Eppure parte delle competenze degli adulti è quella di saper resistere e riconoscere l'invidia, pur continuando a realizzare i propri valori.

Cosa si può fare?

Comprendere il rapporto tra vergogna e invidia è il primo passo verso la liberazione da questo atteggiamento doloroso. È importante scoprire questa sostituzione — come la sensazione «è geloso che io sia figo» si sia trasformata nella sensazione «mi vergogno di essere figo», e poi nella convinzione «non sono figo» .

Vedere questa invidia (cioè capire prima se stessi, il proprio dolore e poi i sentimenti dell'altro come la loro causa principale) è un compito che non si può sempre affrontare da soli.

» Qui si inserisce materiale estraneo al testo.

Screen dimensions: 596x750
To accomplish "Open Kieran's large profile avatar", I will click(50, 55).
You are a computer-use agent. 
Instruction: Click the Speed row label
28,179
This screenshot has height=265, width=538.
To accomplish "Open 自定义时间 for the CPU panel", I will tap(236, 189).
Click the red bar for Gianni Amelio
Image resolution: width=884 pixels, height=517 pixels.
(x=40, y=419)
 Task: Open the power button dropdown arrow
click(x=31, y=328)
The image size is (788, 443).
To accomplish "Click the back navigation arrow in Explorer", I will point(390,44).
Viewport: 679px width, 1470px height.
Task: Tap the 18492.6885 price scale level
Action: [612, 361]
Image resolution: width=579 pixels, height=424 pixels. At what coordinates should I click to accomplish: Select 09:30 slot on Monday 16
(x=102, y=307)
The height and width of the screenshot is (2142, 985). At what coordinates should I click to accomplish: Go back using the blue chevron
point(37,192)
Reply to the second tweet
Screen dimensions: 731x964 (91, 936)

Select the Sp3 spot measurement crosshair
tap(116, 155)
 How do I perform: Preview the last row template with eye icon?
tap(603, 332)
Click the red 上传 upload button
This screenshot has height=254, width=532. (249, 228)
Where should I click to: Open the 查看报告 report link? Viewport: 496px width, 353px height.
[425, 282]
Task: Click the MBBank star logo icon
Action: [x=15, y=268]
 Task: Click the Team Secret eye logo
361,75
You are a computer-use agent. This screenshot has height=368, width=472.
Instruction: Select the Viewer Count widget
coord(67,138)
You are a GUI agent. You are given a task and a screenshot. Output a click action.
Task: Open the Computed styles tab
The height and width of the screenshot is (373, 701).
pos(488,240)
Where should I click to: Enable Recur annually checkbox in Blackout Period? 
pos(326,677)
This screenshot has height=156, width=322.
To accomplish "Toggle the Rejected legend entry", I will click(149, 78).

È qui che sarebbe efficace lavorare con uno psicoterapeuta. Lo specialista aiuta a valutare la minaccia di una particolare situazione, analizzarne le reali conseguenze, fornire protezione e resistere all'invidia di un altro (che non siamo in grado di controllare).

Il lavoro di riconoscere le esperienze autentiche e rilasciare la vergogna nevrotica è estremamente utile. Aiuta a ritrovare il senso del mio valore (e con esso il diritto di mostrarmi come sono), la prontezza e la capacità di difendermi dal deprezzamento esterno, a restituire fiducia e impegno a me stesso.